Disruption of pknG enhances production of gamma-aminobutyric acid by Corynebacterium glutamicum expressing glutamate decarboxylase

Gamma-aminobutyric acid (GABA), a building block of the biodegradable plastic polyamide 4, is synthesized from glucose by Corynebacterium glutamicum that expresses Escherichia coli glutamate decarboxylase (GAD) B encoded by gadB. This strain was engineered to produce GABA more efficiently from biomass-derived sugars. To enhance GABA production further by increasing the intracellular concentration of its precursor glutamate, we focused on engineering pknG (encoding serine/threonine protein kinase G), which controls the activity of 2-oxoglutarate dehydrogenase (Odh) in the tricarboxylic acid cycle branch point leading to glutamate synthesis.
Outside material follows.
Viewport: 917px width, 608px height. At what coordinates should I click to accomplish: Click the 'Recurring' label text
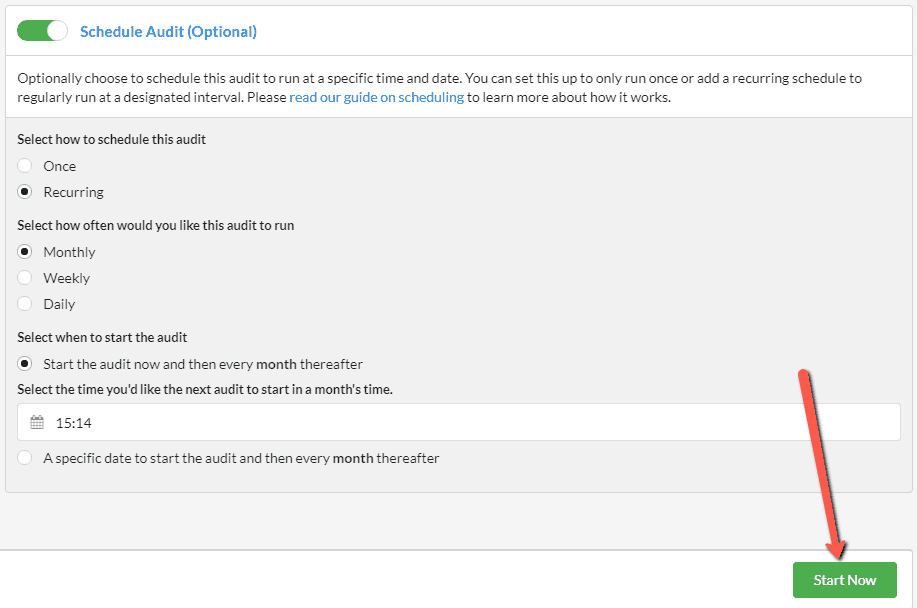pos(73,192)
We succeeded in expressing GadB in a C. glutamicum strain harboring a deletion of pknG. C. glutamicum strains GAD and GAD Delta pknG were cultured in GP2 medium containing 100 g L-1 glucose and 0.1 mM pyridoxal 5'-phosphate. Strain GAD Delta pknG produced 31.1 +/- 0.41 g L-1 (0.259 g L-1 h(-1)) of GABA in 120 hours, representing a 2.29-fold higher level compared with GAD. The production yield of GABA from glucose by GAD Delta pknG reached 0.893 mol mol(-1).